The U.S. Air Force launches and operates dozens of satellites for communications, navigation, early missile warning and weather. The National Reconnaissance Office also launches and operates satellites for intelligence purposes. The combination of Air Force and NRO satellites are often termed “national security satellites.” The Air Force currently uses United Launch Alliance and SpaceX to provide launch services for these types of satellites.

In an ongoing procurement, the Air Force is leveraging the transformation in U.S. commercial launch to modernize and reduce the cost of launching national security satellites.

Over the last five years, the Air Force has spent over $1 billion and attracted an almost equal amount of private capital to stimulate competition among America’s rocket companies. The result is that four innovative rocket companies — incumbents ULA and SpaceX along with Northrop Grumman and Blue Origin — are positioned to compete for two contracts. The two selected companies will share the national security launch manifest for five years, 2022 through 2026, totaling around 30 missions.

What’s often lost in the excitement of the flourishing commercial market is the stark difference between launching commercial satellites and critical national security satellites.

Commercial satellites tend to be much smaller and less expensive than national security satellites. Commercial companies can insure their satellites and receive compensation in the case of a launch failure. Typically, a replacement commercial satellite can be built in less than 24 months, and sometimes much less. Not so for national security missions.

Air Force and NRO satellites tend to be larger and more expensive, sometimes costing over $1 billion each. If the launch fails, several years of work and hundreds of millions or even billions of dollars are needed to build a replacement satellite. In addition, the loss can cause gaps in critical national security missions. Imagine telling the president and secretary of defense that there are gaps in the warning of missile attacks or the availability of intelligence pictures.

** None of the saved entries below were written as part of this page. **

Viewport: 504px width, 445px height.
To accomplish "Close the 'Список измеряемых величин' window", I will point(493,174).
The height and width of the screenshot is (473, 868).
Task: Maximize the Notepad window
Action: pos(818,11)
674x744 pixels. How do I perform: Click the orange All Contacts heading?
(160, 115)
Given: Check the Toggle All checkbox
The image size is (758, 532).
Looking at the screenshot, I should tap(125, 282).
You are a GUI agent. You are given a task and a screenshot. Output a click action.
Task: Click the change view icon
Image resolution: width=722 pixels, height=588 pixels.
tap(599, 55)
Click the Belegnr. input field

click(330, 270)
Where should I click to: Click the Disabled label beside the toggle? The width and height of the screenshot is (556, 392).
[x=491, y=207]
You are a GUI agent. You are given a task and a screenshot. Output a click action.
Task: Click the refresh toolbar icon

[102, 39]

With these consequences in mind, the Air Force focuses on mission assurance — that is, on certainty of success. The Air Force has the job — codified in law — to provide assured access to space at an affordable cost for national security launches. The Air Force seeks to do this by maintaining two certified launch systems fully capable of meeting all national security launch needs. I emphasize “certified” because it represents a robust process of analysis and test of any new launch rocket, including at least one test launch before it’s used for actual national security launches. This is an expensive process that takes several years to complete.

Why limit to two launch providers?

A satellite must be designed for the rocket that is going to take it to space. Every rocket puts many stresses on the satellite payload due to rapid acceleration, vibration and many other characteristics that vary between each brand of rocket. All of the many mechanical and electrical connections also differ. Each satellite must be matched properly with its launch rocket, an elaborate process that is expensive and time-consuming.

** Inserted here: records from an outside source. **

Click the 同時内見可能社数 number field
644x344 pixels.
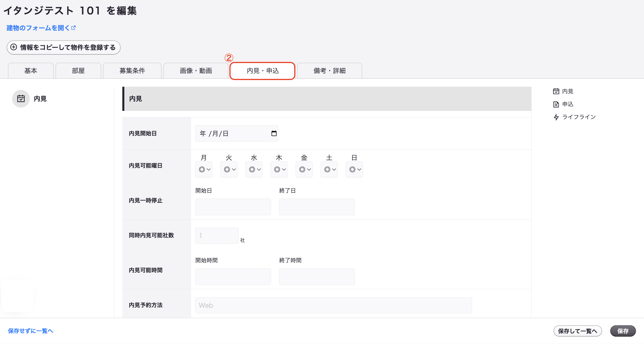(217, 236)
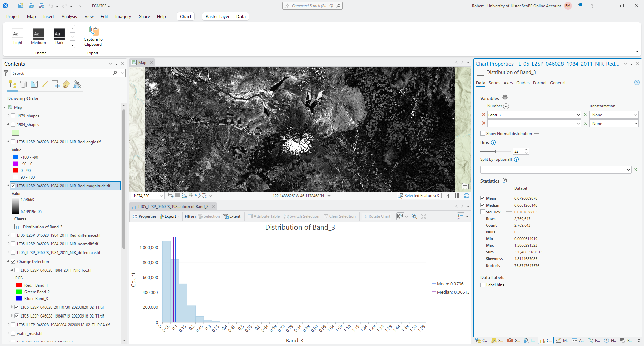The image size is (644, 346).
Task: Switch to the Axes tab
Action: [508, 83]
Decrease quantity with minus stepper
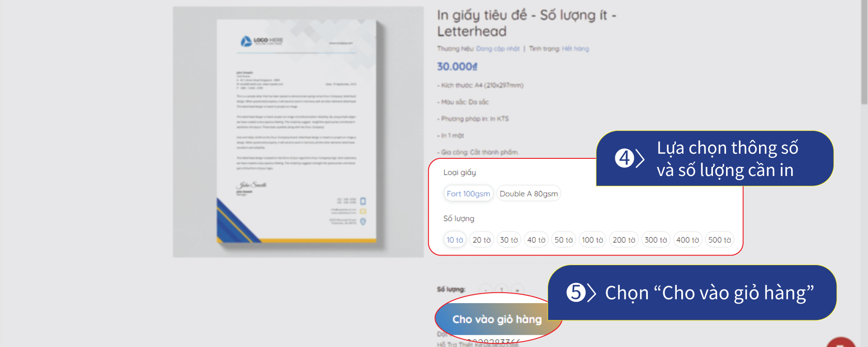Viewport: 868px width, 347px height. (486, 290)
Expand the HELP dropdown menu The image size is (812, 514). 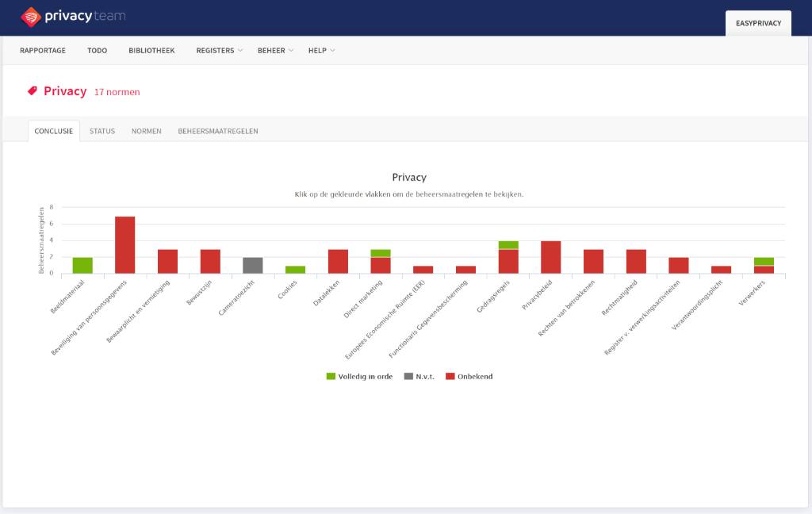[322, 50]
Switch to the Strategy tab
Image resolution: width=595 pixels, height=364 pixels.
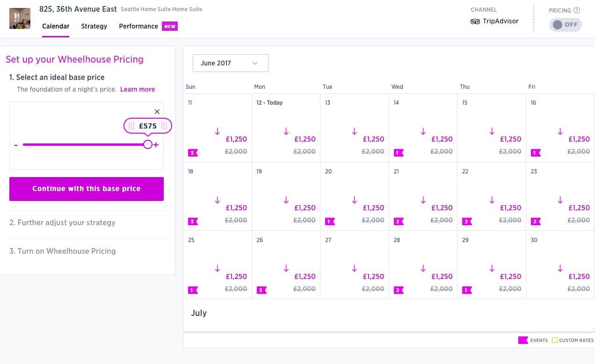click(x=94, y=26)
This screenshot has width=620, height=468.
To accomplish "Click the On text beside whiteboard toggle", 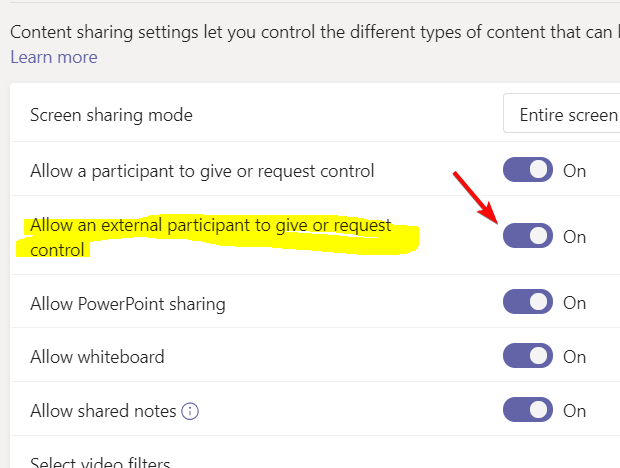I will click(574, 357).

Selecting the two best competitors balances the high costs of matching each satellite with its launch rocket while avoiding dependence on only one launch provider, as we are largely doing now. We have learned this lesson before, when many national security systems were moved to the Space Shuttle, then moved back to traditional rockets after the Challenger tragedy in 1986. This cost billions of dollars and took years to accomplish.

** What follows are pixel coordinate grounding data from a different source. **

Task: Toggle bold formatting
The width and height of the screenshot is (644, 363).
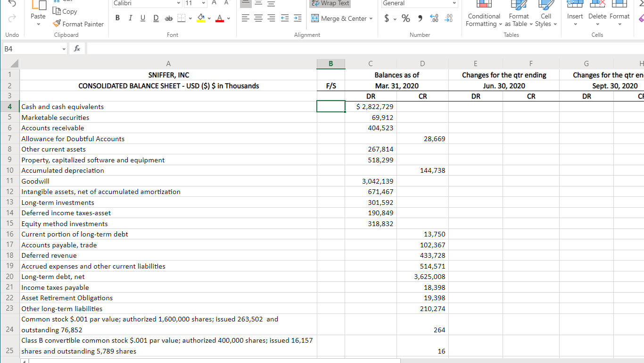Action: click(x=117, y=17)
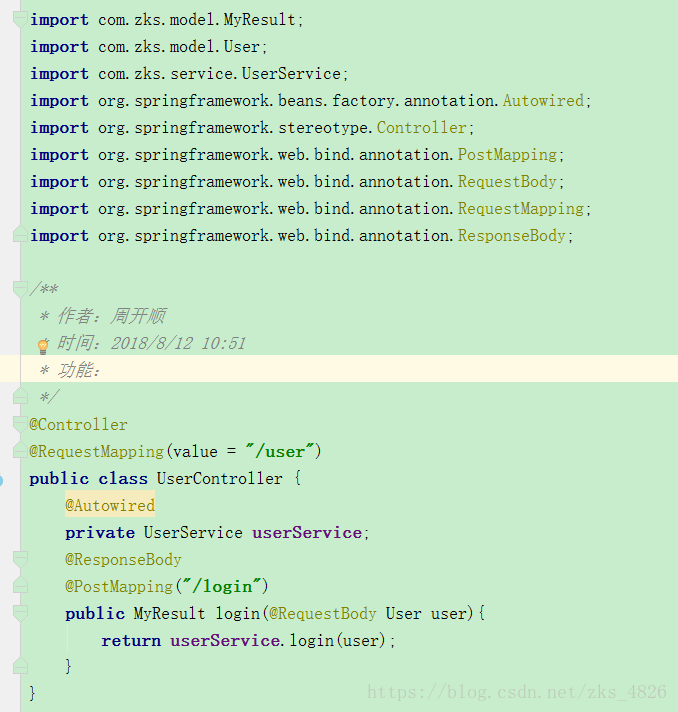Collapse annotations at the @Controller fold marker
This screenshot has height=712, width=678.
pyautogui.click(x=20, y=424)
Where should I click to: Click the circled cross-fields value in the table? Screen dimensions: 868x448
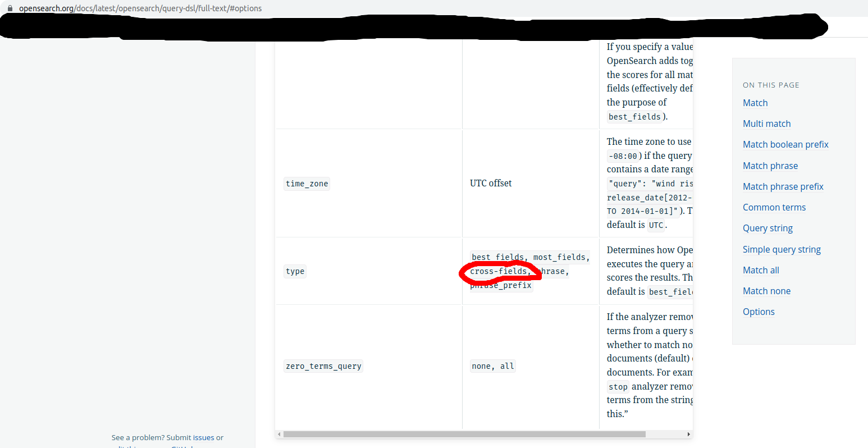click(499, 271)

Realizing, however, that innovation never stops and that companies come and go, the Air Force is already planning for the next competition five years from now. That includes planning for innovation in the satellites to be launched as well.

It is likely that the resilient constellations of small satellites envisioned by some national security missions will require a spectrum of new and different launch capabilities. The Air Force’s strategy incentivizes industry partners to invest in and innovate their launch offerings, continuing healthy competition in the National Security Space Launch program.

The proposals are in

Company proposals to the Air Force have now been submitted. It’s not uncommon for procurement strategies to be questioned as programs evolve, but changes to the procurement strategy at this point could have significant consequences.

After five years and two rounds of development funding under a stable, well-understood and well-administered procurement strategy, it would not only be unfair to the competing firms and their respective investment decisions, but would likely result in cost and schedule impacts that add risk to national security missions.

The competing U.S. launch providers offer the Air Force a spectacular choice of innovation: new rocket engines and motors; a wide range of rocket sizes; futuristic, reusable, liquid-fueled rockets; and elegantly simple, one-time, solid-fuel rockets — all at significantly lower prices than today.

This can be a procurement success story that will capstone the Air Force’s magnificent, 16-year record of 115 successful launches of mission-critical national security satellites.

Martin Faga is the former assistant secretary of the U.S. Air Force for space and the former director of the National Reconnaissance Office.